Armenia y su revolución pacífica

Armenia y su revolución pacífica

“No creíamos que el cambio fuera posible, pero todos queríamos que ocurriera” explica en un café en Yereván Taguhi Ghazarian, participante en las protestas que llevaron al fin de la época de Serge Sargsián. Tras un decenio en el poder, Serge Sargsián, del Partido Republicano, se preparaba para seguir en el cargo, después de haber impulsado cambios en la Constitución que le garantizaran la permanencia en el poder. “Durante años, el Partido Republicano nos ha convertido poco a poco a todos en marginales, ha gobernado sin la gente.
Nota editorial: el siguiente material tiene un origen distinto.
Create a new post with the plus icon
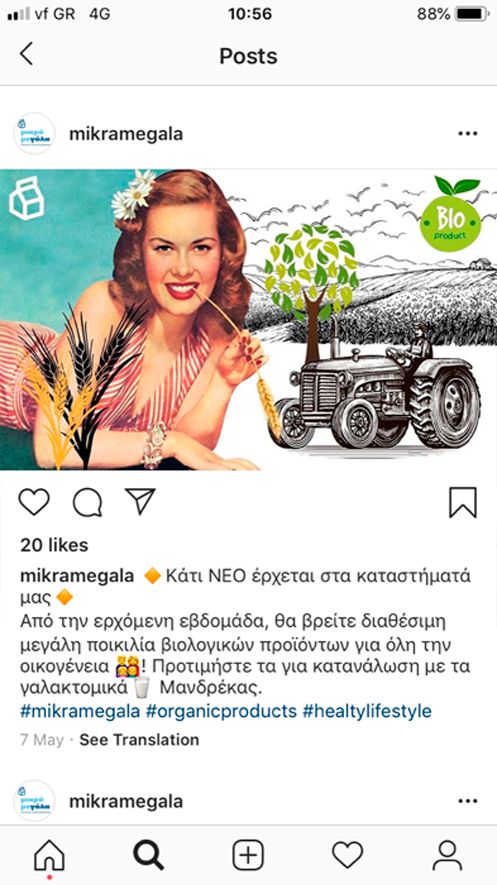The image size is (497, 885). pyautogui.click(x=248, y=855)
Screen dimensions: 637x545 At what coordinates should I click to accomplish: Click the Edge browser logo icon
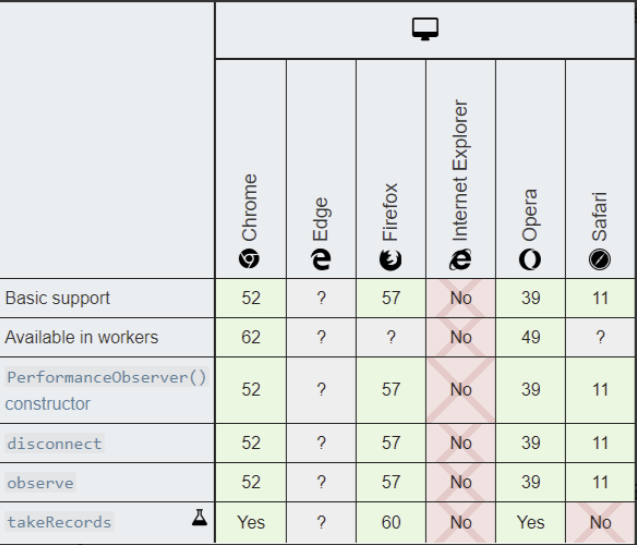[x=321, y=260]
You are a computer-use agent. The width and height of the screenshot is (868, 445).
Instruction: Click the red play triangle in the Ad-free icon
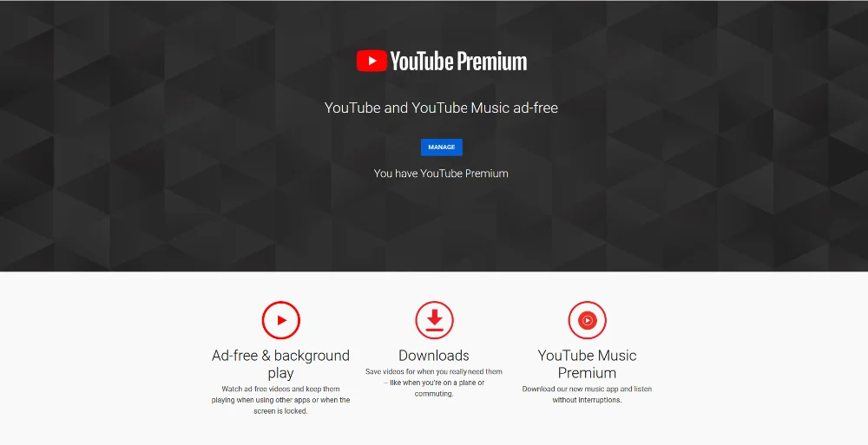pos(282,320)
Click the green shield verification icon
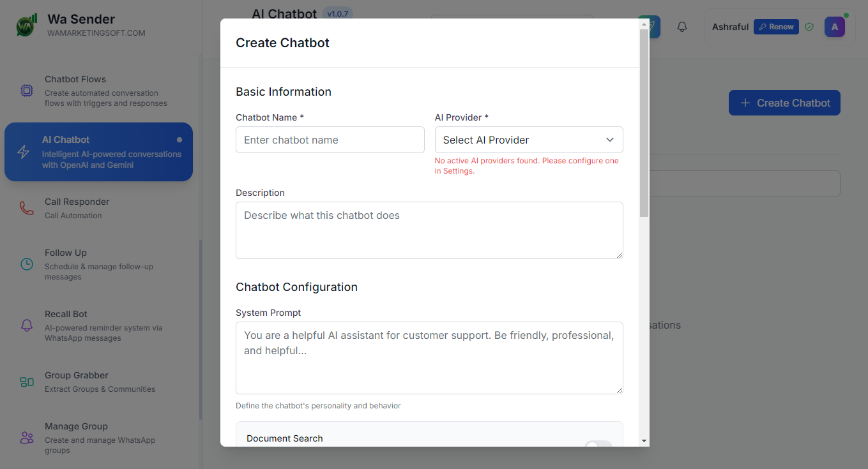 (809, 27)
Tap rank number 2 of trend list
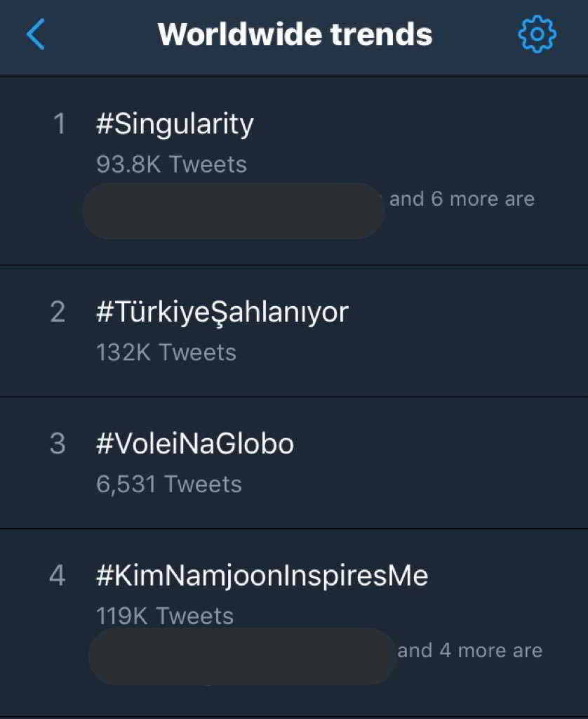Screen dimensions: 588x719 (58, 312)
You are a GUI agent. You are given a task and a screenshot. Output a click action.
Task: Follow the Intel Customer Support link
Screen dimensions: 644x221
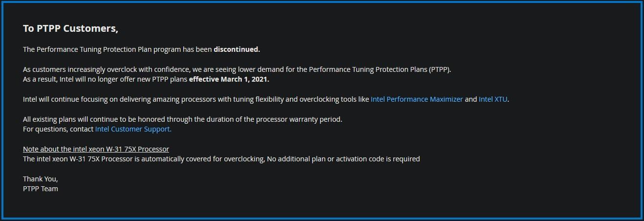click(133, 129)
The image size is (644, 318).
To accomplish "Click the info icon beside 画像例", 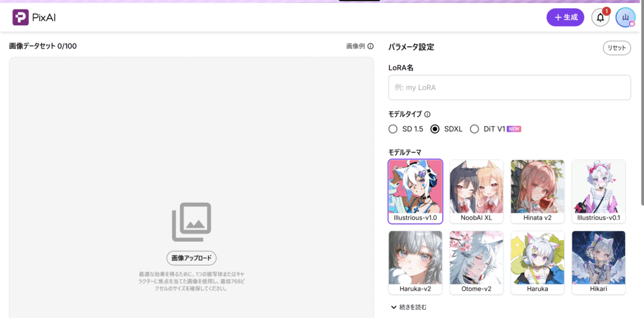I will [x=370, y=47].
Pero cuando conviertes en marginal a toda la población de un país, al final el marginal eres tú mismo”, prosigue la activista, que recuerda el punto de inflexión desencadenado por la revolución, tanto en su vida, como en todo el país.

En un momento de auge de los dirigentes autócratas en Europa, como Viktor Orbán en Hungría o Jaroslaw Kaczynski en Polonia, y de movimientos nacionalistas y xenófobos en todo el continente, el éxito de la pacífica revolución en Armenia ha devuelto la confianza en la democracia no solo a los armenios, sino también fuera del país. Taguhi empezó formando parte del movimiento ¡Rechaza a Serge! y sigue estando entre los que trabajan por el cambio. Asegura que el movimiento apunta a un cambio radical en Armenia y que ha sido único en su generación, dado que sienten haber recuperado no solo la política, sino el país.